Shrouded in snow and adorned with sharp, fat icicles, our house is starting to resemble the Overlook, the isolated Colorado hotel in “The Shining” where Jack Nicholson, sealed up with his family off season, descends into madness.
Encased within the frigid depths of a particularly brutal Philadelphia winter, cooped up too long indoors with three young children during an extended holiday break — prolonged by several bouts of foul weather and cancelled school — I’m starting to identify a little too closely with Nicholson’s character. When I sat down to write, I worried that I might just end up typing “All work and no play makes Courtenay a dull girl,” over and over, like Jack did for weeks instead of polishing his novel.
My own version of winter-induced insanity has been an obsession with The Weather Channel, hoping that the temperatures will have crept up or that the latest approaching storm will have veered off while I momentarily stepped out of the room. When I have the local weather station on instead, my twin first graders sometimes wander in and dance to its jazzy tunes. This can be amusing. But what drives me nuts is when this channel — whose every detail I lately hang onto for dear life — makes a typo, as it did recently, showing 41 degrees instead of the 8 degrees it was actually predicted to be.
Fluffy but deadly
Our first sizeable snow, the one that signaled that this winter would not be for sissies, arrived before the holidays and caught us driving home from the mall. What would normally have been a half-hour journey turned into a three-hour ordeal.
Since our minivan has neither four-wheel nor all-wheel drive, we had to keep moving, albeit slowly, or we would’ve become stuck in the drifts rapidly gathering on the crowded roadways. Approaching each hill, we fretted that the car in front would slide back into us or that we would slide into the vehicle behind. By the time we made it home, miraculously without incident, I had a tension headache the size of Texas.

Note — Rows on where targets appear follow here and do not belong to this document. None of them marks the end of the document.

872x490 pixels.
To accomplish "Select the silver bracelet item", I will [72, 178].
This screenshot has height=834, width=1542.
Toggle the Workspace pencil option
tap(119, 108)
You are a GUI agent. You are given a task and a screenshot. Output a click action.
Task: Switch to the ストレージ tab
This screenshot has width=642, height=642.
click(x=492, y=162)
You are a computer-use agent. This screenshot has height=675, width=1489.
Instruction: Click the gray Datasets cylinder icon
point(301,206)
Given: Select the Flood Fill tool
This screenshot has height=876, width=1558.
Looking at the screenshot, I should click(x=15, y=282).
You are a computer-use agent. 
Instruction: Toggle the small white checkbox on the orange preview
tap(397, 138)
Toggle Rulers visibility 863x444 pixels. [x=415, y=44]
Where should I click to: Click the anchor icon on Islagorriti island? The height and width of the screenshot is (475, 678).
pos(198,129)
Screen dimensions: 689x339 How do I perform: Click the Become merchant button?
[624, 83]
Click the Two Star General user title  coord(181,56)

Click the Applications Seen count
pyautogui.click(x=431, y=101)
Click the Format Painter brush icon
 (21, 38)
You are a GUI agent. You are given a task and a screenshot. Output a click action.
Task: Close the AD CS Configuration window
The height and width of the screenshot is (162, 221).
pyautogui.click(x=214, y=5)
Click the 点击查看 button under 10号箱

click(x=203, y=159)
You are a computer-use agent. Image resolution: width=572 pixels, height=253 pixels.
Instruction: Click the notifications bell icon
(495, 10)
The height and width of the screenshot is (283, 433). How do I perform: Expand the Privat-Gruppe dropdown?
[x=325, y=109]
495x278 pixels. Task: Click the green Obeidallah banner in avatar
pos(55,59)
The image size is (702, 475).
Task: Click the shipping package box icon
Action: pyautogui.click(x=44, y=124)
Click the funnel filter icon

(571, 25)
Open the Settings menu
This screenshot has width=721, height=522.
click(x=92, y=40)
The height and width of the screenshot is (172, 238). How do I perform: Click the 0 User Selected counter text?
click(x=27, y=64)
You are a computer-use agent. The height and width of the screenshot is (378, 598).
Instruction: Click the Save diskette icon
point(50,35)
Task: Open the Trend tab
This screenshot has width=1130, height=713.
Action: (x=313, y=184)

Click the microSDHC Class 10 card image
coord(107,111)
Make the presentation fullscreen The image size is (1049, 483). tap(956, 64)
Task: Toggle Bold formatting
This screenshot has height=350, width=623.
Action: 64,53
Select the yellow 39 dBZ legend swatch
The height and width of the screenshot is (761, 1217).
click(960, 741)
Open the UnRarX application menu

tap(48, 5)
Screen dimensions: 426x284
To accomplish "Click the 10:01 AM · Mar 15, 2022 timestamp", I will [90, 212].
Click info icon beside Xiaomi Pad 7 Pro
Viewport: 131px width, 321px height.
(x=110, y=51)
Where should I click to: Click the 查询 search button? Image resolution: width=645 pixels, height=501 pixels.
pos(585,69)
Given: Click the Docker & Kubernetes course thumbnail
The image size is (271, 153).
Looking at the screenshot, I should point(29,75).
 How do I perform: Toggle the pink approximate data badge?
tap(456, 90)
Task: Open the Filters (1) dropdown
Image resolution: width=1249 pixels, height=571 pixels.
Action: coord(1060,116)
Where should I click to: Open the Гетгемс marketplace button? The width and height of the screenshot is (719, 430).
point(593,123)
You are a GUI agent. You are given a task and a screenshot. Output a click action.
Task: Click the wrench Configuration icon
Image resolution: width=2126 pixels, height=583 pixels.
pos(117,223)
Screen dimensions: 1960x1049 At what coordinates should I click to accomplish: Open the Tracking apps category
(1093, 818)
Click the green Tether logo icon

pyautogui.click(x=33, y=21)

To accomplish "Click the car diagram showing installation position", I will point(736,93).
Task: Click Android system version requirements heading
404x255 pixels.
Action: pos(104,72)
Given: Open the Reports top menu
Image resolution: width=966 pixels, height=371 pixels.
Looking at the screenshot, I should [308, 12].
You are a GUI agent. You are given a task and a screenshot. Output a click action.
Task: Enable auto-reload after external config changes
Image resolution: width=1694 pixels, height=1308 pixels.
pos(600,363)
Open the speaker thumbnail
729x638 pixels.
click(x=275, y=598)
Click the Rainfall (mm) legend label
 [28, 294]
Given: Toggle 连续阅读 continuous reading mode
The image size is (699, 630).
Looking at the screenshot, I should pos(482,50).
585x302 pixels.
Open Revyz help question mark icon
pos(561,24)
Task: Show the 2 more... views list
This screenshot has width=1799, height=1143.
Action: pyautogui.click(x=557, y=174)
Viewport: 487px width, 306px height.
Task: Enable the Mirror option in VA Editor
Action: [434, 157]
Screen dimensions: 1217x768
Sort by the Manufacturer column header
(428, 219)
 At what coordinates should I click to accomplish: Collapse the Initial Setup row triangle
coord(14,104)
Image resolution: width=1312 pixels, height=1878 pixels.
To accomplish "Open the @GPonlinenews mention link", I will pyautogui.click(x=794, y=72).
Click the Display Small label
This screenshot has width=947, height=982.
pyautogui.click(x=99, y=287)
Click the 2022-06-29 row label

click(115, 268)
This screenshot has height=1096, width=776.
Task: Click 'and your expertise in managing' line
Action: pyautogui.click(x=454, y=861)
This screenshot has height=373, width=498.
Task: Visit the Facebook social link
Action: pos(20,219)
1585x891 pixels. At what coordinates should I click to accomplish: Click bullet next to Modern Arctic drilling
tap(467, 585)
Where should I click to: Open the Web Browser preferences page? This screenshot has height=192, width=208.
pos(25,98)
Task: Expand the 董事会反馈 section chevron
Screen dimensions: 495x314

Then winter vacation commenced for our twins and our preschooler, promising ample together time and limited outdoor activity due to the bitter cold. We did puzzles. We played games. We watched movies and made the rounds of the local museums. Several times, we met friends at parks, play dates that didn’t last very long. So desperate to get out, one day I even took the kids to the Philadelphia Zoo. They kept begging to go inside the reptile house where it was warm.
Too much ‘together time’
Back home, the children degenerated into a cycle of rotating fights, one of the three always the odd one out. Then after one day back at school, classes were cancelled again because of a blizzard.
When I noticed my son playing with his plastic soldiers and humming “Hark! The Herald Angels Sing,” I realized I wasn’t the only one losing it.
“Peace on earth and mercy mild,” Griffin chanted, bashing his green Army men against each other. “God and sinners reconciled!”
We need to get out, I thought, and took the kids sledding behind the local middle school, where the wind lacerated our cheeks and pre-teens snowboarded down a steep flight of stairs, much to my dismay and my children’s delight. We lasted about 20 minutes until Jane, 3, started crying, “Snow keeps blowing in my face!”
We had more success the next day meeting friends at a gentler hill, for a sunny and invigorating hour of tobogganing. But the next morning we awoke to an ice storm.
In despair, I called a friend to commiserate, but she didn’t pick up because she had been on the way to her Presbyterian church. When she phoned back, she said church had been cancelled because of the ice — something she, a former Chicagoan and Catholic, couldn’t relate to, but that I thought was entirely reasonable given the beastly conditions.
Later in the day, when I couldn’t take being inside one more minute, I skittered out for what I had hoped would be a run, but which ended up being more like a crude parody of Disney on Ice.
“I admire your dedication!” a neighbor called to me as I skated by.
“I’m not dedicated,” I hollered back, “just claustrophobic!”
“I get it,” he cried.
As is always the case in life, things could be worse. We could be living in Minnesota.